═══ Listed records ═══

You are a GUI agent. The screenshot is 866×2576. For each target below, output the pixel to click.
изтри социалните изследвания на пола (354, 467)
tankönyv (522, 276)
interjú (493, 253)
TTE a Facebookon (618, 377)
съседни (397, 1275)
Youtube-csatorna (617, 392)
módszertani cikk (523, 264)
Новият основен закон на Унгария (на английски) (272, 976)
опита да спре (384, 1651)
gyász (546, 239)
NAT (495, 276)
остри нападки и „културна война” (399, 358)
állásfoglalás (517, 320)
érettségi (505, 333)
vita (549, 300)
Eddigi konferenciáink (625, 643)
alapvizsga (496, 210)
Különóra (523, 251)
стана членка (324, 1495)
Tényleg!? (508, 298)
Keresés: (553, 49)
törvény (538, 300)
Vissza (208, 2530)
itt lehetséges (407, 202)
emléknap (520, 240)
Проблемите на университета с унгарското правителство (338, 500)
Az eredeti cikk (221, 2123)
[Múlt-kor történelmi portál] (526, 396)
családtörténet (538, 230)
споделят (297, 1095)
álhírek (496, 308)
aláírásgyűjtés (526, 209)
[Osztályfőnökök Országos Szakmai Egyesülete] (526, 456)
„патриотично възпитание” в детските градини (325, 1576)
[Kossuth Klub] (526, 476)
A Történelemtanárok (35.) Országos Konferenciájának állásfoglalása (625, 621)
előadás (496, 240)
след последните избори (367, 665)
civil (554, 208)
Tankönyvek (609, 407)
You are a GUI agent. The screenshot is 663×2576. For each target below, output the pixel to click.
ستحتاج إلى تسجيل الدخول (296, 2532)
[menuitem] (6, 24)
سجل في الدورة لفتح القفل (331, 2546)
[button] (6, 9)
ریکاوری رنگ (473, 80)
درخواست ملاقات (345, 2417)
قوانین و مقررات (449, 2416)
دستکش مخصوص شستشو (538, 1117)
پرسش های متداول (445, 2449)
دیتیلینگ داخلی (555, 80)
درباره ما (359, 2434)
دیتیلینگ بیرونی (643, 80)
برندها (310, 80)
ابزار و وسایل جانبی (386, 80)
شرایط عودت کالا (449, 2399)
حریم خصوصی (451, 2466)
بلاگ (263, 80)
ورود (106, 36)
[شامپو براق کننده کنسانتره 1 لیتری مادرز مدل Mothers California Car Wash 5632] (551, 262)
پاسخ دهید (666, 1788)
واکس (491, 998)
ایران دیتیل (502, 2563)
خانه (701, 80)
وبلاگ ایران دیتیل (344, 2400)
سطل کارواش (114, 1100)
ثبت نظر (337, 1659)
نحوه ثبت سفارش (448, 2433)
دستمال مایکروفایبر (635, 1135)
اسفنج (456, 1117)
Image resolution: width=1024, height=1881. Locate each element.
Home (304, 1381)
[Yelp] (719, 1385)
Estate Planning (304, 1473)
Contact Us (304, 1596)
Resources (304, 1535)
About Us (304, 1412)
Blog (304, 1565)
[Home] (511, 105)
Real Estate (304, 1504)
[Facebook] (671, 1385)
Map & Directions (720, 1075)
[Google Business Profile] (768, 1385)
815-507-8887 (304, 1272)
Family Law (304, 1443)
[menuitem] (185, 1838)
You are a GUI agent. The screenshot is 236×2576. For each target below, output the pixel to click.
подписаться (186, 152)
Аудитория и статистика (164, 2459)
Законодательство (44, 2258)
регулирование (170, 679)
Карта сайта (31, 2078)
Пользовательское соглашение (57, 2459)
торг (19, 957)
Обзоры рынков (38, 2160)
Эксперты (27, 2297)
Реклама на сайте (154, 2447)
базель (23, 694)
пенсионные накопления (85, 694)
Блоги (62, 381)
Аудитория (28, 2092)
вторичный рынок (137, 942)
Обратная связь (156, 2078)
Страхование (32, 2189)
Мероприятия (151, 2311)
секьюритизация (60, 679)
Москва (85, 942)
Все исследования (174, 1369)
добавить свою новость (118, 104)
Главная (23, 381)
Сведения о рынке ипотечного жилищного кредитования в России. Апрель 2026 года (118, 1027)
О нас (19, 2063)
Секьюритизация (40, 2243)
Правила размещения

═══

Task instructions: Extract all lines from the data in which "target" is found.

Output for this exercise:
You are a GUI agent. The screenshot is 866×2576. For each target below, output the pixel to click.
You are a GUI agent. The screenshot is 663×2576. For each target below, output the pixel to click.
You are a GUI agent. The screenshot is 236×2576. For each target below, output the pixel to click.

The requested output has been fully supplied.